Baidu is China's largest search site. Security researchers are pointing to an attack on its DNS registrar as the source of yesterday's's outage. See The New York Times: ‘Iranian Cyber Army’ Strikes Chinese Site:
Less than a month after a group calling itself the “Iranian Cyber Army” attacked Twitter, users of China’s most popular search engine, Baidu, were redirected on Tuesday morning to a Web page displaying a message claiming that the same group had blocked access to that site as well.
China’s official news agency, Xinhua, reported:
Internet users attempting to open the site were greeted with a graphic stating that the site had been attacked by the Iranian Cyber Army. According to a report on the People’s Daily website, hackers changed Baidu’s DNS records, redirecting traffic to another site. As the BBC explained, “DNS records are like a telephone book, converting Web site names like baidu.com into a sequence of numbers understandable by the Internet.”

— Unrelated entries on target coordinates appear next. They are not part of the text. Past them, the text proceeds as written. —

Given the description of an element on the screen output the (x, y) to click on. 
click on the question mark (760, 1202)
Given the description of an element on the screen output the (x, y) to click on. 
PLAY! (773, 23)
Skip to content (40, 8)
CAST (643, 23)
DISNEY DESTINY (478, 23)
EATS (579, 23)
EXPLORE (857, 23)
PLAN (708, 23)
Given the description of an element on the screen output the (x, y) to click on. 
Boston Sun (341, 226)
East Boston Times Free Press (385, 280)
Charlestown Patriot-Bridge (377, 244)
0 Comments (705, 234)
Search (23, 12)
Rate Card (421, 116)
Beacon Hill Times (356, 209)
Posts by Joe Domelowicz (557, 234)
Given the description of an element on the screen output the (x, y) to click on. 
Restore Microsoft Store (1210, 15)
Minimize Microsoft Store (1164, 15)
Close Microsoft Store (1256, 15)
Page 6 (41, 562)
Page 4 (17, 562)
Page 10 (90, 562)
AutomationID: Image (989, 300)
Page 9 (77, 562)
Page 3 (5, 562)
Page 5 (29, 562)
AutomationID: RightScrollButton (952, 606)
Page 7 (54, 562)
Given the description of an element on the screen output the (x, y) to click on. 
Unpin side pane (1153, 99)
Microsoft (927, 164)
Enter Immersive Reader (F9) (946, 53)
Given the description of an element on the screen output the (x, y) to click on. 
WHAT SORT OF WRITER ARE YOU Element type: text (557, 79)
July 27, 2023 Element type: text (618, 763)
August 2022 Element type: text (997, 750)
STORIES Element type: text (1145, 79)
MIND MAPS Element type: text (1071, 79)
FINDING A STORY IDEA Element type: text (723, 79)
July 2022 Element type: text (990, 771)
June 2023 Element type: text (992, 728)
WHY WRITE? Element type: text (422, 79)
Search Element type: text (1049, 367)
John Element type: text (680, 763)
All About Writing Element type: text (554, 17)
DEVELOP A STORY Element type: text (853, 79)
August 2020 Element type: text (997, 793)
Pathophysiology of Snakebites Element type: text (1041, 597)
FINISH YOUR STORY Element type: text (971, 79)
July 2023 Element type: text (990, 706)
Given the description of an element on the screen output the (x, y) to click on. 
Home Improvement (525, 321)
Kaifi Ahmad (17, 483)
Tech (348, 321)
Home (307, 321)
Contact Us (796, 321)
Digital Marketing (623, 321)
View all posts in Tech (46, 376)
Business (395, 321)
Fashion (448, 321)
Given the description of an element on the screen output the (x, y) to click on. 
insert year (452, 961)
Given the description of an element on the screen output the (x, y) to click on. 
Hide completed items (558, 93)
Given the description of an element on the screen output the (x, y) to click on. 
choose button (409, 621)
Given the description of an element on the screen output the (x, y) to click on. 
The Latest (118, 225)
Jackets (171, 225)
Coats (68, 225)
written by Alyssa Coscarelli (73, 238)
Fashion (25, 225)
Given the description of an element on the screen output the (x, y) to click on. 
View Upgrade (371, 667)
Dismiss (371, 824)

The security firm Praetorian Prefect details the DNS attack on their site:
A group called the Iranian Cyber Army has, fresh off the heels of their DNS attack on Twitter last month, hijacked the domain of Chinese search engine Baidu.com. Baidu is one of the most popular web sites in the world, a NASDAQ 100 multimedia company headquartered in Beijing that indexes over 740 million web pages for search and provides music and video content. The company employs over 6,000 people, has a 77% market share for search in China, and has annual revenue of about $200mm. For about three hours they were an advertising platform for a hacktivist group supporting the fundamentalist Islamic regime in Iran.
Baidu is a big company and this attack appears to have been accomplished through vulnerabilities in the United States. I can't quantify the financial or disruptive impact on Baidu or those who depend on it for search but it is not trivial.
This attack highlights the continuing worldwide vulnerability to DNS attacks. No matter how secure or reliable a web site, email system or VoIP system may be, it is still dependent upon the DNS to direct you to the proper site. If the DNS directs you to another site, you presently (without DNSSEC to provide authentication) have no way of knowing that the site is fake.
In this case the perpetrators wanted you to know the site was fake - but imagine if they took you to a fake search engine site that further directed you to sites that downloaded malware or logged your passwords or other credentials. This is called Cache Poisoning. It happens all the time and is the basis for a thriving crime business.